* **Problem details**: Copy the lines of the material starting at "Open the Signing & Capabilities tab" and ending at "Looking at the screenshot, I should (633, 20).", substituting "Reports" for "Projects" and leaving everything else unchanged.

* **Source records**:
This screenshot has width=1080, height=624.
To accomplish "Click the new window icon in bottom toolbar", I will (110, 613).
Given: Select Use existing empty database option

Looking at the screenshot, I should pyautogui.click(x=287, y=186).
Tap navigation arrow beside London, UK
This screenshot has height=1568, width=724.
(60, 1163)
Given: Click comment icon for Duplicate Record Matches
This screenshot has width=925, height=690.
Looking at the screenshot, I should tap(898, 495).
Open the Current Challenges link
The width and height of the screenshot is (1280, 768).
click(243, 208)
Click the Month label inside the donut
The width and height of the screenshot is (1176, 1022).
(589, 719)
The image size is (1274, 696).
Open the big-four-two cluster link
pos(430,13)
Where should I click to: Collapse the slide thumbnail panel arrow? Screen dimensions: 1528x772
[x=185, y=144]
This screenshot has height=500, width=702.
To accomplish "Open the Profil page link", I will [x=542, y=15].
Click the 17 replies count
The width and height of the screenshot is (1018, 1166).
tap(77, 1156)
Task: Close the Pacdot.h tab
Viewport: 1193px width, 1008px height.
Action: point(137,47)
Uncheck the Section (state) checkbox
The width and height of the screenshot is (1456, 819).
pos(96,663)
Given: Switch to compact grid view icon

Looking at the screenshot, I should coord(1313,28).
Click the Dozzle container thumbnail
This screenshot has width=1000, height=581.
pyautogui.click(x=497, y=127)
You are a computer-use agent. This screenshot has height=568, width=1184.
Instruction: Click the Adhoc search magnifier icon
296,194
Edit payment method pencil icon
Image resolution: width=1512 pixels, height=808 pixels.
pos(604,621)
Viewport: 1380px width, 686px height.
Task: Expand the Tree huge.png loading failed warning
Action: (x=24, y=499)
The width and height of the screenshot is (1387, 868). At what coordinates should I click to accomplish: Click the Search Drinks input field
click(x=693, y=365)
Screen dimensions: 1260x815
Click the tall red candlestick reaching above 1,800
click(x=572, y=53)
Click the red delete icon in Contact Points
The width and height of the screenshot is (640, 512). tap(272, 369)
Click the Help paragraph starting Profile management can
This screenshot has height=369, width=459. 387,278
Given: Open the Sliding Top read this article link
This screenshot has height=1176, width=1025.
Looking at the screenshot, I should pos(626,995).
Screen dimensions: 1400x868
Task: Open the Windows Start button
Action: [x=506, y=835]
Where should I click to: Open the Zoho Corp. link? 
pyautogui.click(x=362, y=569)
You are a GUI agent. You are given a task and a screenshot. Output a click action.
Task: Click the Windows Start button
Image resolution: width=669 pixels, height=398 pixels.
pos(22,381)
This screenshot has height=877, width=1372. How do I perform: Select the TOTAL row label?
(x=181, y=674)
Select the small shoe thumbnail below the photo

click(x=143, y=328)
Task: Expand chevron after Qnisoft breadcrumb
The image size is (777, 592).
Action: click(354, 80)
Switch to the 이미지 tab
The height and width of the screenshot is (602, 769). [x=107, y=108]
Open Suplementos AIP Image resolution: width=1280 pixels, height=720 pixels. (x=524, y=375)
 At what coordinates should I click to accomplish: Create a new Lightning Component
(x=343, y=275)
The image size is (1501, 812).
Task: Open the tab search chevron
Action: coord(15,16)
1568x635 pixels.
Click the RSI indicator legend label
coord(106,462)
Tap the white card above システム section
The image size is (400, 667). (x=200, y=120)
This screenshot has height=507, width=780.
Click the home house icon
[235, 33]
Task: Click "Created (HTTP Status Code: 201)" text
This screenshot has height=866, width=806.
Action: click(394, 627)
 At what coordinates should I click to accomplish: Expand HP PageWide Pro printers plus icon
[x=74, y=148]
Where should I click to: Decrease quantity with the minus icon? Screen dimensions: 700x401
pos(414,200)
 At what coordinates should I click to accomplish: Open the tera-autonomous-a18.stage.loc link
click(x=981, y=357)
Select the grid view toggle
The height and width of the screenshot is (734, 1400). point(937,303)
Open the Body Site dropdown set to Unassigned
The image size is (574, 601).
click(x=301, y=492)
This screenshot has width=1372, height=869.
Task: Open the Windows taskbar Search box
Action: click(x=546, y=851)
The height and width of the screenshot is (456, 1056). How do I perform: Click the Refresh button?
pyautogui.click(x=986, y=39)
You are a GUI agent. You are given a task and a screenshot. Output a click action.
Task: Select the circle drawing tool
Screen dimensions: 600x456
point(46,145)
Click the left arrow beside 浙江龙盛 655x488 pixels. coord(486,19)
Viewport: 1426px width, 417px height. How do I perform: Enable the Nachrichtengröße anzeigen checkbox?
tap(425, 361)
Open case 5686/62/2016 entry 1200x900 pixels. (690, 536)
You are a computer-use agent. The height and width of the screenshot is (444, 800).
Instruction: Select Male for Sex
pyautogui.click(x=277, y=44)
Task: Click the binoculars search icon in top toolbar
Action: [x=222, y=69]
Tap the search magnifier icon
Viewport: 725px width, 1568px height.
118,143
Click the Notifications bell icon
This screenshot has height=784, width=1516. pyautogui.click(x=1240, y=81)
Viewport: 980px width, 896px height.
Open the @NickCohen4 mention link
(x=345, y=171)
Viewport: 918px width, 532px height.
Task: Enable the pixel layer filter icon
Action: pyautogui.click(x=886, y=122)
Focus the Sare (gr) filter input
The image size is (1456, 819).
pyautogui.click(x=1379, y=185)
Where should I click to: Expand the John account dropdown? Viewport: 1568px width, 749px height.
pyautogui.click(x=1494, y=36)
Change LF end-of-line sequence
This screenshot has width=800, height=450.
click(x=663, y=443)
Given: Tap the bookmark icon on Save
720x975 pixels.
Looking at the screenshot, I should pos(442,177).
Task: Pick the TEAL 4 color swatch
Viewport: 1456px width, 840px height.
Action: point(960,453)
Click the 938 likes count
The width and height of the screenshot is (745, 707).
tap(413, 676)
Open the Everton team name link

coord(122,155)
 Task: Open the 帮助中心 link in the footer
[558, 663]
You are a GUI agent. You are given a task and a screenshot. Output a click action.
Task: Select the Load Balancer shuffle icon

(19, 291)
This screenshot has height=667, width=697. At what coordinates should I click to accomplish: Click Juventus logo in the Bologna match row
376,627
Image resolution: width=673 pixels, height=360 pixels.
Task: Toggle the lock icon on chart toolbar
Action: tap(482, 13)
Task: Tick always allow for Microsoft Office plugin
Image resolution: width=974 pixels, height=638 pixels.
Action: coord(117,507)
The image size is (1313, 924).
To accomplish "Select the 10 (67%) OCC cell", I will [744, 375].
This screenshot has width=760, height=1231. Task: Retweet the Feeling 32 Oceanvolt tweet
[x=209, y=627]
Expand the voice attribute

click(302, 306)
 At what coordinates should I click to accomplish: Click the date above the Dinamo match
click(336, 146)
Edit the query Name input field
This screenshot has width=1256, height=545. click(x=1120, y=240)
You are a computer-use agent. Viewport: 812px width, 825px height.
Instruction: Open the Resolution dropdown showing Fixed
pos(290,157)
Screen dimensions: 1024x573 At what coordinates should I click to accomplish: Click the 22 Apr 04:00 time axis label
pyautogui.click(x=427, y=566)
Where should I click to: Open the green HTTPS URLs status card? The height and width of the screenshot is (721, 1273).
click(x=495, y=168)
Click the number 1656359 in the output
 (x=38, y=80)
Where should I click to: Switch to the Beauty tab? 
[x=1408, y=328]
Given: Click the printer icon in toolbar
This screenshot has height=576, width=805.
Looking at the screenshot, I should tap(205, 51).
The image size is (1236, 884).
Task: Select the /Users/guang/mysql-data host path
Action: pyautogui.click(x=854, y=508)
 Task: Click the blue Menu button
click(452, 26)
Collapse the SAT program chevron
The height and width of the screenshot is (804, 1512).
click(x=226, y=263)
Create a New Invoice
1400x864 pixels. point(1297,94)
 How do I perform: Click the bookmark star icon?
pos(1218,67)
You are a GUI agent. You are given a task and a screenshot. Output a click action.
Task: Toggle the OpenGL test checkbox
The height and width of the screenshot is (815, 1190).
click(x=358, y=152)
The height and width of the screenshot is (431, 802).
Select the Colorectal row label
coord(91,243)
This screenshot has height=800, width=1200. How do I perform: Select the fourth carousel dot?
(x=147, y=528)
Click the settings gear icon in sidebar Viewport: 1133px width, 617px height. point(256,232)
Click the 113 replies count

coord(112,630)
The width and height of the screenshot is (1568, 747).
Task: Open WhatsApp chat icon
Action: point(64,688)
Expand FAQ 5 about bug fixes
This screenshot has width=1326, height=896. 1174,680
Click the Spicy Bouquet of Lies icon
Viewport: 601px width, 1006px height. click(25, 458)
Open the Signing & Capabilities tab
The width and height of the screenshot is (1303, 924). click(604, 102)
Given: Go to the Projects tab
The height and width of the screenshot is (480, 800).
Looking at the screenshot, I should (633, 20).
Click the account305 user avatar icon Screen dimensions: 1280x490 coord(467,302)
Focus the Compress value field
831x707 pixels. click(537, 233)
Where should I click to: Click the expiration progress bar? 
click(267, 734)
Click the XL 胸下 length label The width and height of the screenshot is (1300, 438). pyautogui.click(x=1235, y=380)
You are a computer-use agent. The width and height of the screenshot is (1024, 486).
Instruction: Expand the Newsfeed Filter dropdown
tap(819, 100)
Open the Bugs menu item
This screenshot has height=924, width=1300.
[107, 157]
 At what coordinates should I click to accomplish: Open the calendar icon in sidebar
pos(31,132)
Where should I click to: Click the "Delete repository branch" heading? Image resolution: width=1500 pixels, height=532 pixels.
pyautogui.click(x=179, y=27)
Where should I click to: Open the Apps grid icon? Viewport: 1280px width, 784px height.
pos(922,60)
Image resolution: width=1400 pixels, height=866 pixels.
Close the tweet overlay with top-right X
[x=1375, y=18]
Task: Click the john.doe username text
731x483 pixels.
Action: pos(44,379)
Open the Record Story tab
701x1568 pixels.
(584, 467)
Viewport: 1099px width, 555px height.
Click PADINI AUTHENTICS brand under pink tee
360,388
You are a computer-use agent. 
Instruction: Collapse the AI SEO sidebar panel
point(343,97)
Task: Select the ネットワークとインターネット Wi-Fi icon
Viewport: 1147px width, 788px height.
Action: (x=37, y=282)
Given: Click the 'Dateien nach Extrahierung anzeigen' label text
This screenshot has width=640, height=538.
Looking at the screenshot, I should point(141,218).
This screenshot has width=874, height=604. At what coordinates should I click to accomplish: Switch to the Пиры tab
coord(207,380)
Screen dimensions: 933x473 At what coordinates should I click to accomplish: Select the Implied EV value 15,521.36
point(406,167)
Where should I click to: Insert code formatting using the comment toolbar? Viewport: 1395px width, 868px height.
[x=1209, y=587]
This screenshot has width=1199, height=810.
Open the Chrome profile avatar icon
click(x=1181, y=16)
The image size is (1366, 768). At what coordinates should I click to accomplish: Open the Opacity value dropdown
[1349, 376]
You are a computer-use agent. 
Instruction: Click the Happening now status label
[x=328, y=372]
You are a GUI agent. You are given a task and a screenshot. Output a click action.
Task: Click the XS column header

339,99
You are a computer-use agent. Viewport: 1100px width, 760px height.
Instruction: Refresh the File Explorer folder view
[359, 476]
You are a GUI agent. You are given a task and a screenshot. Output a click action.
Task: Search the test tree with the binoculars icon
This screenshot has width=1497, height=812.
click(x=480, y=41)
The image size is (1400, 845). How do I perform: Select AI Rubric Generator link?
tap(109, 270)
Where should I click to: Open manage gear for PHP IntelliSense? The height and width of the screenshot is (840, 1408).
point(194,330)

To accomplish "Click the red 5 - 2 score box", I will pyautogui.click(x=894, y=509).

* **Result**:
Open the Signing & Capabilities tab
The width and height of the screenshot is (1303, 924). click(604, 102)
Given: Go to the Reports tab
The height and width of the screenshot is (480, 800).
Looking at the screenshot, I should (633, 20).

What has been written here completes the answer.